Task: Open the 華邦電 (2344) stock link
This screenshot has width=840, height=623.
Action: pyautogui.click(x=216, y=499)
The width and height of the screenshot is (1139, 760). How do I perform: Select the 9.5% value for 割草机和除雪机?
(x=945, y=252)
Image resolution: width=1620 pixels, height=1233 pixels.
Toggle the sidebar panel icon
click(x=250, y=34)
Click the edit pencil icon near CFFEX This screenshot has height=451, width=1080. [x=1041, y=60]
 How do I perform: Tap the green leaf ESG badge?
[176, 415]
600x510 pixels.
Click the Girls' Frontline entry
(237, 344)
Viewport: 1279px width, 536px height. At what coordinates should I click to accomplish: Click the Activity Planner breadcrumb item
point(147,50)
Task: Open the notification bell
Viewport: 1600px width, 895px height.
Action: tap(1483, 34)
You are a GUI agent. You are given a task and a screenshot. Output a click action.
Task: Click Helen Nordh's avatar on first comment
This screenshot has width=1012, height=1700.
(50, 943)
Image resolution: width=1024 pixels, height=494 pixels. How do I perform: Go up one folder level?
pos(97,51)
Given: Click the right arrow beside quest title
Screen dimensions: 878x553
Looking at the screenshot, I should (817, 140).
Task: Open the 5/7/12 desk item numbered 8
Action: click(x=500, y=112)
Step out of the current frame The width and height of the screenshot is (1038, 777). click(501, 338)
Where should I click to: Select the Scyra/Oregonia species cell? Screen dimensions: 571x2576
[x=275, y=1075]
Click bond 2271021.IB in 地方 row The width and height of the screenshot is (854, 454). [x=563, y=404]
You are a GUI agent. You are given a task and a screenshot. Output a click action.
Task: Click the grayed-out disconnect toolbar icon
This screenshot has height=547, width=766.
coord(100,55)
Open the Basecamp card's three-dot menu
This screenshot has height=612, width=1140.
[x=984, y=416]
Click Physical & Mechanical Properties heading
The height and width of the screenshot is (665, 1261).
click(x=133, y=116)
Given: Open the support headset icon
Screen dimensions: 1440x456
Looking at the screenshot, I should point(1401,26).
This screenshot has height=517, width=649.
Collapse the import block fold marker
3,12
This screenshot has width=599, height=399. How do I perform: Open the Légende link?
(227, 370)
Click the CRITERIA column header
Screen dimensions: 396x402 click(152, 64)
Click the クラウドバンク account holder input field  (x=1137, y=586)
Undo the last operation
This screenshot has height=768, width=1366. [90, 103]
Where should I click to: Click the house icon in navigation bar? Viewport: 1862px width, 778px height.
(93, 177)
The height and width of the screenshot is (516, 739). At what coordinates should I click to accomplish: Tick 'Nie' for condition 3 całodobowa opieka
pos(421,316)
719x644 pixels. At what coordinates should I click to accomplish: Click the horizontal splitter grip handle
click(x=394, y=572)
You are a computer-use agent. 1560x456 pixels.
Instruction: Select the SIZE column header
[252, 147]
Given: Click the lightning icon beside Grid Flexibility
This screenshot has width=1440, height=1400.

═══

Task - Set down only the lines above that fall between the line holding "The height and width of the screenshot is (665, 1261)." and the line holding "Click the クラウドバンク", inclusive, keeping each exact.

Answer for the task -
The height and width of the screenshot is (665, 1261).
click(x=133, y=116)
Given: Open the support headset icon
Screen dimensions: 1440x456
Looking at the screenshot, I should point(1401,26).
This screenshot has height=517, width=649.
Collapse the import block fold marker
3,12
This screenshot has width=599, height=399. How do I perform: Open the Légende link?
(227, 370)
Click the CRITERIA column header
Screen dimensions: 396x402 click(152, 64)
Click the クラウドバンク account holder input field  (x=1137, y=586)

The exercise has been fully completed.